* [DESCRIPTION OF THE TASK]: Copy out the records from the line with "Open Voice effects" up to and including the line with "Looking at the screenshot, I should 427,295.", changing nothing and adding no other lines.

* [GIVEN DATA]:

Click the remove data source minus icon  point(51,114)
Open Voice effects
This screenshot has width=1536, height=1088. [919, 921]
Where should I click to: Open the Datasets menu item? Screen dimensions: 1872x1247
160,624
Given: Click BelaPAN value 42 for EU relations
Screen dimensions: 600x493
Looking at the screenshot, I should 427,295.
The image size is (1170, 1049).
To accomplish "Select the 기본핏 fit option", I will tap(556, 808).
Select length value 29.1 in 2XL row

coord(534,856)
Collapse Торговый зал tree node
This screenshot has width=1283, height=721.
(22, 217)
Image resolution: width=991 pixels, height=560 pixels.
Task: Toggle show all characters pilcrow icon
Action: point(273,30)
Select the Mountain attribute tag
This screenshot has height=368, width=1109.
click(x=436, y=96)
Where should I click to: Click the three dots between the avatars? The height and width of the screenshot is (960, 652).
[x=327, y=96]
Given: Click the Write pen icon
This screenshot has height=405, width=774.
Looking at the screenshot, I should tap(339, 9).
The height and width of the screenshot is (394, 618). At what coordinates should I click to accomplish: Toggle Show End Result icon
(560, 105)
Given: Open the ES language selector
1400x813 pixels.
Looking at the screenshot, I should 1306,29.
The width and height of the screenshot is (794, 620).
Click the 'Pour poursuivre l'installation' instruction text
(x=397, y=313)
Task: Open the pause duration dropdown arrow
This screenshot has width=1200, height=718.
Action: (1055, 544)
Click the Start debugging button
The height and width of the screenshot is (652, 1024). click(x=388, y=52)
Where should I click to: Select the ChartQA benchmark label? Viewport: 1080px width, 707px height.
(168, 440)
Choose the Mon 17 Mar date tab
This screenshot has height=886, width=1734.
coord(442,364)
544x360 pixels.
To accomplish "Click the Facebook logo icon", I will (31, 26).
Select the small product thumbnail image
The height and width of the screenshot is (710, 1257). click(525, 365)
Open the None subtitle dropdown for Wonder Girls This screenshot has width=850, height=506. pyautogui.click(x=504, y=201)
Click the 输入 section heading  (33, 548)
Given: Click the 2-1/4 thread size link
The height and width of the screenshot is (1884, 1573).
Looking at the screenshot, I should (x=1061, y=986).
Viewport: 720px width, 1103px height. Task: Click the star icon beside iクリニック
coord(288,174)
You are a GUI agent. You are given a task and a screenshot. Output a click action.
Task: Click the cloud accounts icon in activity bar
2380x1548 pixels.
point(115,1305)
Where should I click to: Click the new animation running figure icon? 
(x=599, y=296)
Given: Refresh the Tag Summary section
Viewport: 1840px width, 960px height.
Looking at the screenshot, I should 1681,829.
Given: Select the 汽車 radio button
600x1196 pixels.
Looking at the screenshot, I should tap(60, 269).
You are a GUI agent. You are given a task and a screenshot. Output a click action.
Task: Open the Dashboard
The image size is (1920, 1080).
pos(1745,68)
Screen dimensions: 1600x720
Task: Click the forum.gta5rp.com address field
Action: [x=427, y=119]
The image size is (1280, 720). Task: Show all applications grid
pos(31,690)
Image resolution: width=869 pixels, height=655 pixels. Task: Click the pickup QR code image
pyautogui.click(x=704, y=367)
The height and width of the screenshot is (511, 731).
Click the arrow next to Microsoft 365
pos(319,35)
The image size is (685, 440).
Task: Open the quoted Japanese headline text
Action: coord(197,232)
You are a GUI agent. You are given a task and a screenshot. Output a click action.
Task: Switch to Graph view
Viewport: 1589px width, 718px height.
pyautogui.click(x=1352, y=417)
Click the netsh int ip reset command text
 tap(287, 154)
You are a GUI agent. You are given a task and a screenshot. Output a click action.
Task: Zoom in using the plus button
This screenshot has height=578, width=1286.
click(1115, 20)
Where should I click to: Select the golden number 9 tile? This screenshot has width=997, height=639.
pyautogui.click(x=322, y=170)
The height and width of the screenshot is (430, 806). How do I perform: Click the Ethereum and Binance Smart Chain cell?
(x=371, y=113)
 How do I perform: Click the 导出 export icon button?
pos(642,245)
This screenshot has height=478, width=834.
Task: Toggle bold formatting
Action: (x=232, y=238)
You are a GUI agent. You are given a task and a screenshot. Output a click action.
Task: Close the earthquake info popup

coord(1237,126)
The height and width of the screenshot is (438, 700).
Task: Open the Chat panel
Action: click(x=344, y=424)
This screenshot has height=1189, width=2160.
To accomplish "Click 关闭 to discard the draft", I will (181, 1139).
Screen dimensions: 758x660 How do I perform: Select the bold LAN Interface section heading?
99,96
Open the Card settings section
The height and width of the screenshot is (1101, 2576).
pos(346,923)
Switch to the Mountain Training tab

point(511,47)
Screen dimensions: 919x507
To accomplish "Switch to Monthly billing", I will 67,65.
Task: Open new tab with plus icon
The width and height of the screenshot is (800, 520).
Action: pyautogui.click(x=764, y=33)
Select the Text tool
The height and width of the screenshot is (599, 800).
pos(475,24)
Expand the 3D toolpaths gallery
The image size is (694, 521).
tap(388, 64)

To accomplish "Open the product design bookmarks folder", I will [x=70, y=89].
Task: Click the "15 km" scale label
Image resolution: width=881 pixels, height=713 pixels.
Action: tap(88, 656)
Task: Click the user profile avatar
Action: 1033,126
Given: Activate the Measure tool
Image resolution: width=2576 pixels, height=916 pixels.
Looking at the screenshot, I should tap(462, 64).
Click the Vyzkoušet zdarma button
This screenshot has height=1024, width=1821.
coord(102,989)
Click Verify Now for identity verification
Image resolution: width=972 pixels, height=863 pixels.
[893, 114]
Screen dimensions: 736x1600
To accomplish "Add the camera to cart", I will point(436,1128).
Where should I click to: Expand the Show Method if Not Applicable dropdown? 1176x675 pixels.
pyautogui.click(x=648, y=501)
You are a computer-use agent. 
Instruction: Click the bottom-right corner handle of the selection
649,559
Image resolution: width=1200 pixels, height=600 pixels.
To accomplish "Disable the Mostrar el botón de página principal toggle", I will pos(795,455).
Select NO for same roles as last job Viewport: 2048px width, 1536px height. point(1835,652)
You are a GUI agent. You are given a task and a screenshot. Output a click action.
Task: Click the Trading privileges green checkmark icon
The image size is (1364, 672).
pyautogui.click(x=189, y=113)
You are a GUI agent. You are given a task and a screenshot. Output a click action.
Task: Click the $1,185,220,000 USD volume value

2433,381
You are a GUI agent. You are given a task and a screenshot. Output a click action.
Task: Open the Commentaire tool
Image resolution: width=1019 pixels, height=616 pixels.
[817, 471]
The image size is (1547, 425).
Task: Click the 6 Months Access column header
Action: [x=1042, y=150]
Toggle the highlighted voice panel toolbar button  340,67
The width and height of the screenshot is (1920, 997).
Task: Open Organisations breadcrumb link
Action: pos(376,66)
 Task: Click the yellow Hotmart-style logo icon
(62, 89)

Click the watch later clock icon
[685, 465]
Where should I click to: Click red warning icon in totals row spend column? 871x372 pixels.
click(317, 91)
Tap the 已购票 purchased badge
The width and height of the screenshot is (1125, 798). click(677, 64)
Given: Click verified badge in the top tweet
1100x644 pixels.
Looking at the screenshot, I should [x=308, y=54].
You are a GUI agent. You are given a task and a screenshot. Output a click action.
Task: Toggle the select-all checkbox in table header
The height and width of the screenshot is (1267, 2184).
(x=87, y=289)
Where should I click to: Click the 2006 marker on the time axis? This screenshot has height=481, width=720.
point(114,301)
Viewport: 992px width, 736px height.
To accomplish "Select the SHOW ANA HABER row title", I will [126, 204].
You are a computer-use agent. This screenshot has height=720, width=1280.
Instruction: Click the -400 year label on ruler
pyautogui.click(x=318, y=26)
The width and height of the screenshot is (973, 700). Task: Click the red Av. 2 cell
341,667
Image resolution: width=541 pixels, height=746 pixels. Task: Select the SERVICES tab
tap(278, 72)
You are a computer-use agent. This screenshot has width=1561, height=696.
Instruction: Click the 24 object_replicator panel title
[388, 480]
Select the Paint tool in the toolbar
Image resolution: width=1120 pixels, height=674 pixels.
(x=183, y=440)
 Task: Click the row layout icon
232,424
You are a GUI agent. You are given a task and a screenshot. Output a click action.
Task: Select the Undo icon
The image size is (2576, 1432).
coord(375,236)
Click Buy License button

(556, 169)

* [RESPONSE]:
Open Voice effects
This screenshot has width=1536, height=1088. [919, 921]
Where should I click to: Open the Datasets menu item? Screen dimensions: 1872x1247
160,624
Given: Click BelaPAN value 42 for EU relations
Screen dimensions: 600x493
Looking at the screenshot, I should 427,295.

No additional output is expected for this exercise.